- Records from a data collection
────────────────────

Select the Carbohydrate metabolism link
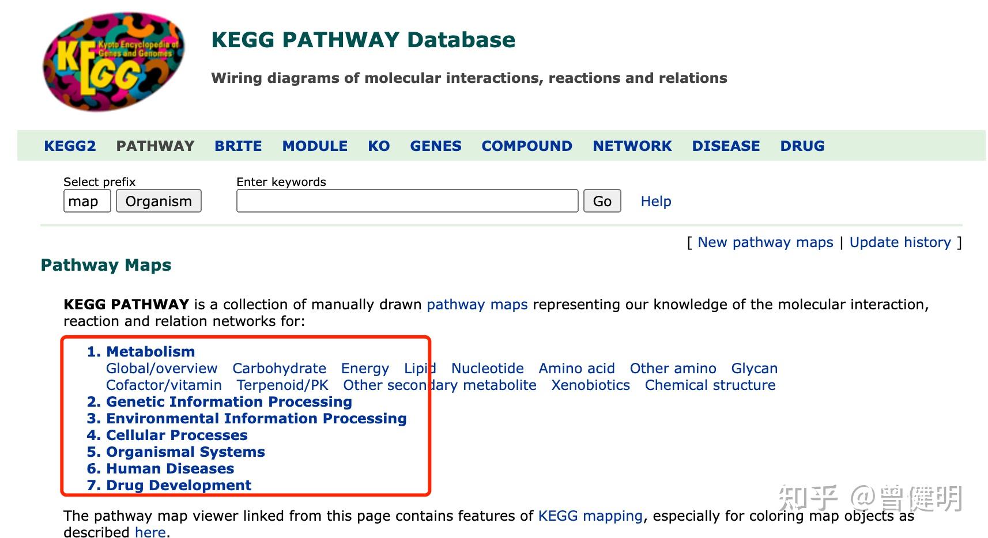coord(279,369)
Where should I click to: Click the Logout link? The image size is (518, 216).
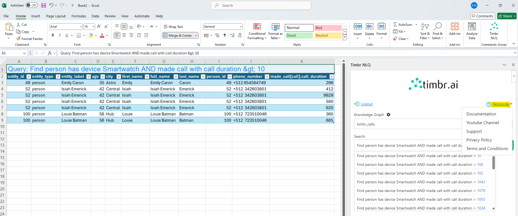(x=366, y=104)
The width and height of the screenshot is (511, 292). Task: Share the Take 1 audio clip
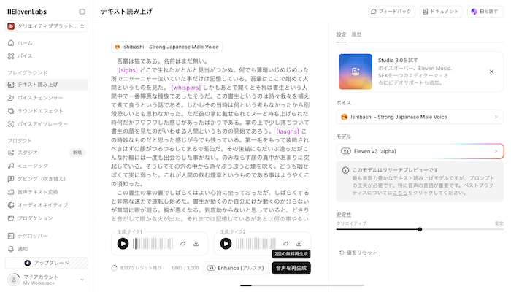(183, 244)
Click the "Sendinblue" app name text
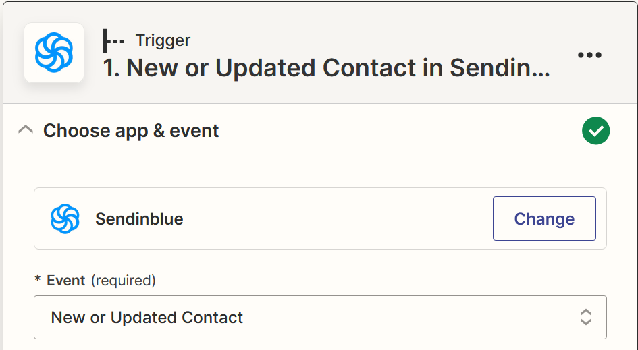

────────────────────

- Work required
The answer must repeat every record exactly, with all pictures left out.

- Task result
Select the Carbohydrate metabolism link
coord(279,369)
Where should I click to: Click the Logout link? The image size is (518, 216).
(x=366, y=104)
The width and height of the screenshot is (511, 292). Task: Share the Take 1 audio clip
(183, 244)
Click the "Sendinblue" app name text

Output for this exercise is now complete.